Наказание свободой (Рязанов) - страница 234

От всех товарищей-друзей.
Целую крепко.
Твой Андрей.
Сходи к Алёхе, моему соседу,
Он по свободе должен шесть рублей.
На два рубля купи махорки,
А на четыре — чёрных сухарей.
Писать кончаю. Целую в лобик.
Не забывай, что я живу, как бобик,
И наподобье перелётной пташки
По всем столам летаю с котелком.

Он же — Балерина

1952, ноябрь — декабрь

Дождавшись своей очереди и оформившись, как говаривал некий челябинский тюремный надзиратель, я отступил на шаг от зловонной десятиведёрной бочки-параши, освободив место. И опять зацепился взглядом за лежащую вплотную к округлому её боку на куцем, набитом слежалыми опилками матрасике скорченную фигурку Балерины, намеревавшейся повернуться и пойти в свой угол. Вдруг она, эта фигурка, прикрытая какими-то немыслимыми, тридцать третьего срока носки, лохмотьями, зашевелилась, и я услышал, впервые услышал голос этого бессловесного несчастнейшего, даже по лагерным меркам, существа. Он, Балерина, назвал моё имя. Я подумал, что ослышался. Но нет. Вот он приподнялся, упершись в прогнивший матрасик глянцевыми от впитавшейся в кожу многомесячной, а может и многолетней грязи, ладонями.

— Юра, — повторил хрипло и гнусаво Балерина, — ты меня не узнаёшь?

Хотя этого голоса, кажется, я раньше не слышал, в нём улавливались какие-то знакомые интонации.

При нечаянных встречах с этим всеобщим отверженным почти каждый норовил сверзить его ударом плеча либо пнуть — не марать же руки о прокажённого, — харкнуть или сморкнуть в лицо. И тем самым подтвердить своё превосходство и полноценность. Хотя многие из обидчиков были ещё большими ничтожествами, если разобраться по-человечески. Так вот, при встречах с Балериной я каждый раз с необъяснимой тревогой отмечал про себя, что где-то уже видел этого горемыку из горемык — костлявого чумазого подростка, но где именно и когда, не мог припомнить. Да и недосуг было уточнять: зачем? Мало ли в каком лагере или тюрьме этот бедолага попался мне когда-то на глаза. Сотни, тысячи физиономий, харь и морд мельтешат перед тобой беспрестанно. Всех не упомнишь.

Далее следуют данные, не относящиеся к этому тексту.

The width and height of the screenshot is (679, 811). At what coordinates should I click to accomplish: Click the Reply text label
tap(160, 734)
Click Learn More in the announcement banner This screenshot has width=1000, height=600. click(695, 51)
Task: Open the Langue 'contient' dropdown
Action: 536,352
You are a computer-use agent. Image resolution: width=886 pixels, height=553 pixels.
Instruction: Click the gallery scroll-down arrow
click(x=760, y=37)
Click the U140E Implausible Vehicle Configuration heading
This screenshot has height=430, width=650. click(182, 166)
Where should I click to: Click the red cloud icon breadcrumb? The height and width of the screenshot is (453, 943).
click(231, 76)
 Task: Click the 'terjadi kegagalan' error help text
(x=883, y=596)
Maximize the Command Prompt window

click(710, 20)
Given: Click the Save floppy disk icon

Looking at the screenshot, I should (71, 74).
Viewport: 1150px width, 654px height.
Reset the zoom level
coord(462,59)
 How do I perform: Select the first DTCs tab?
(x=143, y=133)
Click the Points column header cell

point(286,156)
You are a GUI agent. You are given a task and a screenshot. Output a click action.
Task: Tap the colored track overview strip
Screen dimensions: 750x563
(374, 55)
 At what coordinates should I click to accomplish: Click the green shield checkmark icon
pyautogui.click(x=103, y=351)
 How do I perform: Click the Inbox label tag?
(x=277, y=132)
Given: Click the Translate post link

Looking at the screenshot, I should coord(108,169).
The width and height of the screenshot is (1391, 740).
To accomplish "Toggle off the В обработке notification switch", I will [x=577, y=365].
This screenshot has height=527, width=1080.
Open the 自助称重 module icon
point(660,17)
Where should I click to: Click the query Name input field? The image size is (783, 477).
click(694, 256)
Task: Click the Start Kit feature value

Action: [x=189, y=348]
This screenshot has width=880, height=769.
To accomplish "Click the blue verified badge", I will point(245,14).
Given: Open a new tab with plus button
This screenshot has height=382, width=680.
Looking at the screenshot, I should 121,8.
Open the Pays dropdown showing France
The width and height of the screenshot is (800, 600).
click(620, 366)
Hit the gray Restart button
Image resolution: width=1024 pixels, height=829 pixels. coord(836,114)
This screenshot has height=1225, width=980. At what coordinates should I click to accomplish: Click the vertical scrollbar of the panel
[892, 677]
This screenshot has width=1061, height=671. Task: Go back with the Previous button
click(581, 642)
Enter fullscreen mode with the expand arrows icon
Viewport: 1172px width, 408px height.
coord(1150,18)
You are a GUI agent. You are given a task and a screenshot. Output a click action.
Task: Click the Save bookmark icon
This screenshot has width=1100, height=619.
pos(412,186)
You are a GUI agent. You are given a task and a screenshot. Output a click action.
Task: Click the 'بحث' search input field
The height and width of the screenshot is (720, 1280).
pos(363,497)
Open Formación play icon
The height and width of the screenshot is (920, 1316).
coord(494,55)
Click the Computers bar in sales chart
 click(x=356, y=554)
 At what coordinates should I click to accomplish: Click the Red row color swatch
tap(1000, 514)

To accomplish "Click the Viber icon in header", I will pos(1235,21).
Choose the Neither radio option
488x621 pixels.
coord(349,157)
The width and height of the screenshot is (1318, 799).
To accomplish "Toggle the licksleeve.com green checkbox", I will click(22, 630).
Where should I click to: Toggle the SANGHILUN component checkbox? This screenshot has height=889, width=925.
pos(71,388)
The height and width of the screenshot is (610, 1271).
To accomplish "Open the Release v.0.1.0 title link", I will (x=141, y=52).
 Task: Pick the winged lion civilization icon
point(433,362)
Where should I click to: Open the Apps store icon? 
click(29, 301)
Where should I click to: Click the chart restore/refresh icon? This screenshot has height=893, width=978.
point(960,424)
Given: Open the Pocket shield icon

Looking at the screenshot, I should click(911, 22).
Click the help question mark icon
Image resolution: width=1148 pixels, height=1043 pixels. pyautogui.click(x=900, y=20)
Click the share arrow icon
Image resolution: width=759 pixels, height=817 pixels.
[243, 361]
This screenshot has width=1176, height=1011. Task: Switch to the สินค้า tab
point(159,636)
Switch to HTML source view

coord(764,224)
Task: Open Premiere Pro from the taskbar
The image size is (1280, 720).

С этим жалким, забитым, до невероятности затурканным зеком я иногда встречался во время разводов в загоне, именуемом предзонником. Или скотником. В карьере он копошился в отдельном забое — с презренным никто не хотел работать на пару.

Балерина сейчас опасливо озирался и спросил меня почти шёпотом — у бочки в это время уже никто не толпился. Перед отбоем огромный каменный барак, всосавший в своё тухлое нутро пятьсот обречённых на карьерную каторгу, переваривал содержимое, гудел утробно, басовито и умиротворённо. Недавно прошла вечерняя поверка, когда по зычному окрику старшого или его помощника мы бросались, топоча, в левый отсек низкого, но длинного строения, сбивались, сплющивались там, давились на чьих-то постелях и меж вагонок. Или лаялись, прижатые к мокрым и холодным стенам, — кому как повезёт. После под такой же окрик бегом, по одному (кто мешкал, получал по спине берёзовыми скоблеными досками, похожими на кухонные, на которых карандашом дежурный надзиратель записывал результаты подсчётов), перекочёвывали на прежнее место. Нередко нас гоняли туда-сюда по три-четыре раза. Хотя ошибиться при подсчёте, казалось, невозможно, он вёлся вслух, всё же лагерные надзиратели умудрялись.